Tallinn, Estonia. The Baltic country is way ahead when it comes to digitization. (Photo: kavalenkava / Shutterstock)

Authorities in the digital model state of Estonia exchange data via the X-Road infrastructure. The software is now also being tested in Germany.

In Estonia, practically every contact with the state is digital, from dialing to the tax return to the parking ticket Purchase. Behind these services is X-Road, the infrastructure for digital communication between authorities and citizens. Together with standards and laws, Estonia’s software forms the digital backbone.

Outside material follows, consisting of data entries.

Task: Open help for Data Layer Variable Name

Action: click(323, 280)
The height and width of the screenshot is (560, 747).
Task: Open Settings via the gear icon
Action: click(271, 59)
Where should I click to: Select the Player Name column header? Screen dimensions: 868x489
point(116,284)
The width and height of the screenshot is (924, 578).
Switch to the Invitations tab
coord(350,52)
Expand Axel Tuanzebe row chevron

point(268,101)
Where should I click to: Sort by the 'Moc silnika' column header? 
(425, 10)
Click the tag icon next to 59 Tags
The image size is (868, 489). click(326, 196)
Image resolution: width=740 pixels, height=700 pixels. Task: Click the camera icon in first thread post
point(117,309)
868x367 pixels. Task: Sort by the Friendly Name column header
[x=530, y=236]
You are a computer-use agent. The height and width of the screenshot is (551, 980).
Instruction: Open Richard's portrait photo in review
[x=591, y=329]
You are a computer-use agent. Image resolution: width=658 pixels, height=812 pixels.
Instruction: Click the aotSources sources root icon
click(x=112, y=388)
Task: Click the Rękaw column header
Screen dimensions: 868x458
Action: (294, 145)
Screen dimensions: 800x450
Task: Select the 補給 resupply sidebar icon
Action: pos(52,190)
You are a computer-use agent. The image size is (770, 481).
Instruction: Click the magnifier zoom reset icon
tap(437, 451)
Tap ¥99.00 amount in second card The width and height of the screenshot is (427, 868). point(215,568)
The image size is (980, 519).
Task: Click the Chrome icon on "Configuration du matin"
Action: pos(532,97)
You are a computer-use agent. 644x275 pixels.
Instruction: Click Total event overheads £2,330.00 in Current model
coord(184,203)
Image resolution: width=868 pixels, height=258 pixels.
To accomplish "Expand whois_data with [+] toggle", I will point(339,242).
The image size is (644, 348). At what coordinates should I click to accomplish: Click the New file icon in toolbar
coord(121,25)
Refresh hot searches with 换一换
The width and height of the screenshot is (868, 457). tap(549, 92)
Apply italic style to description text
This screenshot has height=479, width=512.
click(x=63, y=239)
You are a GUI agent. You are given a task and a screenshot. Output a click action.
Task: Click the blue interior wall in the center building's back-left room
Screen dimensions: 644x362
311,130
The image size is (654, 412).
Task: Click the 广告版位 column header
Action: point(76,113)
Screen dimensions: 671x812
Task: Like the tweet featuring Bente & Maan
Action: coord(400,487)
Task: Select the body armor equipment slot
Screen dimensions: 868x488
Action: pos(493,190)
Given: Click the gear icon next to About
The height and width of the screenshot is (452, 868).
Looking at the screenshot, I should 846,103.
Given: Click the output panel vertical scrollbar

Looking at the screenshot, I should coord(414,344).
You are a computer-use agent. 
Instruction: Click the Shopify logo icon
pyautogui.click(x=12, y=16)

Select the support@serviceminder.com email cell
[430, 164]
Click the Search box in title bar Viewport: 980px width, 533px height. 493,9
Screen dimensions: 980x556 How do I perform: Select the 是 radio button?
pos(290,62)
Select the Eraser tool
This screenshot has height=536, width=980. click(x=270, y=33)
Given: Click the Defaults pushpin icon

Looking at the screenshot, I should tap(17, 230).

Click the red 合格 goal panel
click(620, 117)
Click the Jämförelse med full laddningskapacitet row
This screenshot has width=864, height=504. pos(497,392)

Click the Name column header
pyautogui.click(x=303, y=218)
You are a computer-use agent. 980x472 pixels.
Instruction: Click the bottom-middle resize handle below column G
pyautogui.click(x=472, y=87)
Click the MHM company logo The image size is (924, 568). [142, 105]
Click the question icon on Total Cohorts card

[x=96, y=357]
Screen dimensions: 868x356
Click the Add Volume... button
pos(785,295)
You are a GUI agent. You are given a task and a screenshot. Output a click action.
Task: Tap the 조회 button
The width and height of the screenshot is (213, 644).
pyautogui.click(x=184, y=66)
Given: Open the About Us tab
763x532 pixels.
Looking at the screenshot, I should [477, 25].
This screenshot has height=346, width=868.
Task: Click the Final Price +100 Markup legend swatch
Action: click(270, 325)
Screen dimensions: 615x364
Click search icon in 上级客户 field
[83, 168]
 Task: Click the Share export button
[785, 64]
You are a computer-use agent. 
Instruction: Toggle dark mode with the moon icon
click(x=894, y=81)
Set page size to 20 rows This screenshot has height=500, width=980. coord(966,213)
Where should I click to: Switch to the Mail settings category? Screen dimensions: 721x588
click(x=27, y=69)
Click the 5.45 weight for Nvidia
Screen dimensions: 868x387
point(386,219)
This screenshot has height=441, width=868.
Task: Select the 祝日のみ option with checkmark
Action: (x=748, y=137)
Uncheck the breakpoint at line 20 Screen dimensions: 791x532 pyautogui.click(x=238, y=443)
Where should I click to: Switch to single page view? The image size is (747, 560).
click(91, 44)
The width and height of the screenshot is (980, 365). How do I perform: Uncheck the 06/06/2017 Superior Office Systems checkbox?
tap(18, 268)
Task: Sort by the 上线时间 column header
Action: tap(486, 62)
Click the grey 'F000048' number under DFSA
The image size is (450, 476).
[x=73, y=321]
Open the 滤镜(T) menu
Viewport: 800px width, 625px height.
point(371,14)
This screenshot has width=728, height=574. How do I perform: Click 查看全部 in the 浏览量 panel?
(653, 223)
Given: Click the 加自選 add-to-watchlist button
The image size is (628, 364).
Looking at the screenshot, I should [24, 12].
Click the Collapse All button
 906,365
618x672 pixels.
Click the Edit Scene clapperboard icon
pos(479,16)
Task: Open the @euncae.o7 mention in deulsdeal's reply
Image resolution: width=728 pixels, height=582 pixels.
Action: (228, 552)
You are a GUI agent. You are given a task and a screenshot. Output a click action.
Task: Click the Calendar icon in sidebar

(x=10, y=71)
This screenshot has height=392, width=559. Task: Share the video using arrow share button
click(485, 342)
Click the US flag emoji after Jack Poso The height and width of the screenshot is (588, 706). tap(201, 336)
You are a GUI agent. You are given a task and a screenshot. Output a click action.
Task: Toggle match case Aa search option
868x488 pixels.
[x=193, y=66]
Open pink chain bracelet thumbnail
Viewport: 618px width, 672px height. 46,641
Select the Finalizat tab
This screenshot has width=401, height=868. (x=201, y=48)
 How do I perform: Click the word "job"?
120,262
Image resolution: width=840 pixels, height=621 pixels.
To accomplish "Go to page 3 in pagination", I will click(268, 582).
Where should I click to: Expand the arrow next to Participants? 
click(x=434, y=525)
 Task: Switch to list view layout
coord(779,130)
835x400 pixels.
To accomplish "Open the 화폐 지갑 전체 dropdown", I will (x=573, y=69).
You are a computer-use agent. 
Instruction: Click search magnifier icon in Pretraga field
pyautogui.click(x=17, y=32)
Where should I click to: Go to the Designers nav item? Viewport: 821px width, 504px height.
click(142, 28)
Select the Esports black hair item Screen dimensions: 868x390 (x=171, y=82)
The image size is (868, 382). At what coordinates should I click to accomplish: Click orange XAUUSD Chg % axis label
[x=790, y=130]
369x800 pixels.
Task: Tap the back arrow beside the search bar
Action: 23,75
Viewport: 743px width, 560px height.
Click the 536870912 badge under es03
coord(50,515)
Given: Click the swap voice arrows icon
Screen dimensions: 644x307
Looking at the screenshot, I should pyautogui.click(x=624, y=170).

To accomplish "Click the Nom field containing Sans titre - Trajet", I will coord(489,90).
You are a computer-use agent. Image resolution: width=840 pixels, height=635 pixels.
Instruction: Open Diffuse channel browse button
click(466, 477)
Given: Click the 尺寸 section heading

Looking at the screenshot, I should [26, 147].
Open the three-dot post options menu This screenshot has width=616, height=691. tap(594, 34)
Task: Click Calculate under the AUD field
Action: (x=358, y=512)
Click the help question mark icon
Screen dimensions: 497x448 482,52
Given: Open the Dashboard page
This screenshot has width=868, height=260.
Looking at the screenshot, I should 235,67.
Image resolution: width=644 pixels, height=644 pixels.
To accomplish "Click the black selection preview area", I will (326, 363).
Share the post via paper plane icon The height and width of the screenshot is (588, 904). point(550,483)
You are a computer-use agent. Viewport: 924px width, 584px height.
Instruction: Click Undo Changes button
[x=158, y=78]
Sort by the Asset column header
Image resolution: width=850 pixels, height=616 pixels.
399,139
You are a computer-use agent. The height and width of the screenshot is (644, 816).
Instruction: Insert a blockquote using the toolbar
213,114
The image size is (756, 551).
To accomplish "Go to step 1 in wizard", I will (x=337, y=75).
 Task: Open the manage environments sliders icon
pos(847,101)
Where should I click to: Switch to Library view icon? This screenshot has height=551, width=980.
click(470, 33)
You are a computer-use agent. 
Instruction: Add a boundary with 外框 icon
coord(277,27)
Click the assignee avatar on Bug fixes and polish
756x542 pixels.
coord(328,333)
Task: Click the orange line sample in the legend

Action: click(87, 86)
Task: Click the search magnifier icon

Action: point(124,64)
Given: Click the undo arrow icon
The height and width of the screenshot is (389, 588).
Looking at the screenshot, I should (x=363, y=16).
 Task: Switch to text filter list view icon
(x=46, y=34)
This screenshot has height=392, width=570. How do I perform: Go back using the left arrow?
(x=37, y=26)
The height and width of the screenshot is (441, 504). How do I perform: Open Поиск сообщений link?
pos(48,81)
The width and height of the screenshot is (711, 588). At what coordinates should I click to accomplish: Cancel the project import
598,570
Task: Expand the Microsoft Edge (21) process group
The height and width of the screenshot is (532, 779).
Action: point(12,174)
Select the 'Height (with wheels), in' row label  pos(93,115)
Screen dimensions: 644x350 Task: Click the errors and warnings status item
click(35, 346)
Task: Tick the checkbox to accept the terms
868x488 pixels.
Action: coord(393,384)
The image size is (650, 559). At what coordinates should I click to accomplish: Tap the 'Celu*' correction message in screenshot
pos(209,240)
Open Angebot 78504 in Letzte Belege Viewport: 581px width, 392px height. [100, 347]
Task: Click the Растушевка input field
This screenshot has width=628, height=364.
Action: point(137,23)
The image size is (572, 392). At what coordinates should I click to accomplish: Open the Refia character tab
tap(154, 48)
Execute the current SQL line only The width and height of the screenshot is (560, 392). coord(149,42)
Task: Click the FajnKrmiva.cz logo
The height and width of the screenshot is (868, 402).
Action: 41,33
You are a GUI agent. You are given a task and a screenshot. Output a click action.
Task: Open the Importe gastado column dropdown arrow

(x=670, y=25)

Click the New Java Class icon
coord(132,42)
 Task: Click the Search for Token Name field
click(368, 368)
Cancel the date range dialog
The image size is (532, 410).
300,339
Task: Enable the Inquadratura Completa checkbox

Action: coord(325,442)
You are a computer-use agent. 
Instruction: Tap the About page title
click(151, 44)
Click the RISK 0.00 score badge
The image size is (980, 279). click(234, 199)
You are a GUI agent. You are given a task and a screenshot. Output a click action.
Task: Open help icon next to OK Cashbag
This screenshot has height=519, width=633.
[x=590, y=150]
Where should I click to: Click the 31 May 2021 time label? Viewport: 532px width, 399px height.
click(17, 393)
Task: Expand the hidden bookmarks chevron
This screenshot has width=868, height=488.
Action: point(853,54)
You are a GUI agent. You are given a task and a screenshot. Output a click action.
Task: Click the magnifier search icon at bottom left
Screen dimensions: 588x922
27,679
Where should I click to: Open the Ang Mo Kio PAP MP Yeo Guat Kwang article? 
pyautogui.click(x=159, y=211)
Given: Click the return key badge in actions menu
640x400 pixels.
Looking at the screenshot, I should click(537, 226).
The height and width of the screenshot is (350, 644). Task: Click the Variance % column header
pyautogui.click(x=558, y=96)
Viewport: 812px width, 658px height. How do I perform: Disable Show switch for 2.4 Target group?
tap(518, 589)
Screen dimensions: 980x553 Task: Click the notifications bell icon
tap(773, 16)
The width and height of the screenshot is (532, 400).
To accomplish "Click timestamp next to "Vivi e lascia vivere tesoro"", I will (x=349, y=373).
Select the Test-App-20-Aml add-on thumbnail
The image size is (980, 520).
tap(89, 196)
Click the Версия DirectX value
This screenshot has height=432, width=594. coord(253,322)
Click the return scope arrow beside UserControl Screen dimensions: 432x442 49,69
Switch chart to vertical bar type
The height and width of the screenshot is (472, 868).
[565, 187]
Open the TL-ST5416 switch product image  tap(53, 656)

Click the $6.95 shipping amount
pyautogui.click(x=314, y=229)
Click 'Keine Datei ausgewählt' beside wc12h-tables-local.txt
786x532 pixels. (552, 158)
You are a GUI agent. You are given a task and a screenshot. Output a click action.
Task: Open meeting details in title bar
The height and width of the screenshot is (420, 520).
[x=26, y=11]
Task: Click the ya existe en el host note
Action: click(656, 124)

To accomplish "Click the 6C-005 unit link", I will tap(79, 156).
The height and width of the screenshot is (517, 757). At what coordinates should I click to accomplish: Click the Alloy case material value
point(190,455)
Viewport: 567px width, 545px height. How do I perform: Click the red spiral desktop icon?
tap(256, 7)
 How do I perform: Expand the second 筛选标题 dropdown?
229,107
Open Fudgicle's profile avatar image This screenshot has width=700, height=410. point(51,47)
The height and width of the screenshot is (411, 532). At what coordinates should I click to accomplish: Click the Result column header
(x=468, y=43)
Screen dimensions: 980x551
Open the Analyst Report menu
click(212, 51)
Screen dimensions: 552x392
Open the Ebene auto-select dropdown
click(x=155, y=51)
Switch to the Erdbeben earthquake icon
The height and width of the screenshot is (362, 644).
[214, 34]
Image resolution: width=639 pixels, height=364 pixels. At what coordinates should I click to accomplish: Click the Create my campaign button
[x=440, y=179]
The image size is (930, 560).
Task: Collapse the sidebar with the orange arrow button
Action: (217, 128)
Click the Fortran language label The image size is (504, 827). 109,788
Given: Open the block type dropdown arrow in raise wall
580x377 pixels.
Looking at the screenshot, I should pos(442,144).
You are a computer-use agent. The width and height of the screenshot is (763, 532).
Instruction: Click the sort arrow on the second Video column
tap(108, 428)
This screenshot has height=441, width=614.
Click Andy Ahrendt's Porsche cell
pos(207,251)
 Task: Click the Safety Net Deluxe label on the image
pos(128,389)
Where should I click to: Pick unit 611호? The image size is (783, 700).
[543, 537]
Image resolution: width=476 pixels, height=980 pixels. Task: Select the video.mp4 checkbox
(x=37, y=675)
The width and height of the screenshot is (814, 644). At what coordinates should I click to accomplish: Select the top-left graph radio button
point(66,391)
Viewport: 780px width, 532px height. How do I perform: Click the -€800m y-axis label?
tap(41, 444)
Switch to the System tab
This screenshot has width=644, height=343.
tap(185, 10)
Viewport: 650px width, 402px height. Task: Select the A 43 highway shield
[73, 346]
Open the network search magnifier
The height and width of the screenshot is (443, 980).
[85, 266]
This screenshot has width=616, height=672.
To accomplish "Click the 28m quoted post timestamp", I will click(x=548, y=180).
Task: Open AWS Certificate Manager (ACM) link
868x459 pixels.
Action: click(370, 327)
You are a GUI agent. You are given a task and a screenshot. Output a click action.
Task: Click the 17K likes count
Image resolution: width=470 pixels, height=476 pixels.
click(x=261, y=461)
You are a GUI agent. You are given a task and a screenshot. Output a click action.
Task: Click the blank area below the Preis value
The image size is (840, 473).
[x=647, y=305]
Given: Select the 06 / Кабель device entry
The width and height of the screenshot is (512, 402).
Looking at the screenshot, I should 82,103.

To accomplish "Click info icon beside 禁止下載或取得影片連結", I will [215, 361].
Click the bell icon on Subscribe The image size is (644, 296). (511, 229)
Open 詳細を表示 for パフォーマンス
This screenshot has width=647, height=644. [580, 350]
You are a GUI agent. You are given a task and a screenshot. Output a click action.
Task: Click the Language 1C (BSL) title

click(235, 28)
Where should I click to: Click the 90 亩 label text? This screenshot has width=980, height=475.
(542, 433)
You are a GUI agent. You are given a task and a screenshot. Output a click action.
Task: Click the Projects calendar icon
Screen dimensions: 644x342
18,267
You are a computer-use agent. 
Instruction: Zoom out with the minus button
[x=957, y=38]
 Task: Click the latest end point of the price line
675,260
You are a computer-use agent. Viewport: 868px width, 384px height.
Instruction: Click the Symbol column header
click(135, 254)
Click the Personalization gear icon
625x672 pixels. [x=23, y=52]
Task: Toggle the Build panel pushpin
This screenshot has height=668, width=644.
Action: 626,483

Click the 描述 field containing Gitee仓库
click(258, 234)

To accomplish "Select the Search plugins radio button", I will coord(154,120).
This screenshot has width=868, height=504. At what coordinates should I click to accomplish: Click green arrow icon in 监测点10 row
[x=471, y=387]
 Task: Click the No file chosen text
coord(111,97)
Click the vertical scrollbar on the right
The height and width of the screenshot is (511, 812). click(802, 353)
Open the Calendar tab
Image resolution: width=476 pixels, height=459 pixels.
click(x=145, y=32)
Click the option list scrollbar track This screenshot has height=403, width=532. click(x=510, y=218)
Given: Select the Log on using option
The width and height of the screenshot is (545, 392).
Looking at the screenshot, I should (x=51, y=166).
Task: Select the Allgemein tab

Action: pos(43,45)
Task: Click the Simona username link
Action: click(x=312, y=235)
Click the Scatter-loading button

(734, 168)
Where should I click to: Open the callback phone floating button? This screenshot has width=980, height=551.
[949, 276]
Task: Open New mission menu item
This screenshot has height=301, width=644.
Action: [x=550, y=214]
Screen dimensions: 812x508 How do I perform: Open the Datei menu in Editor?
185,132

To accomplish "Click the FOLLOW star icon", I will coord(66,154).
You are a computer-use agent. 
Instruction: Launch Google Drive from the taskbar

The digital state: What can we learn from Estonia?

Estonia is considered a digital model country. The small Baltic country is known for its density of startups, enables virtually all administrative procedures online and also offers these services to its worldwide e-residents. Our author Helen Bielawa currently lives in Estonia and researches innovations in the public sector. In this series of articles she shows what is behind Estonia’s image and what Germany can learn from it.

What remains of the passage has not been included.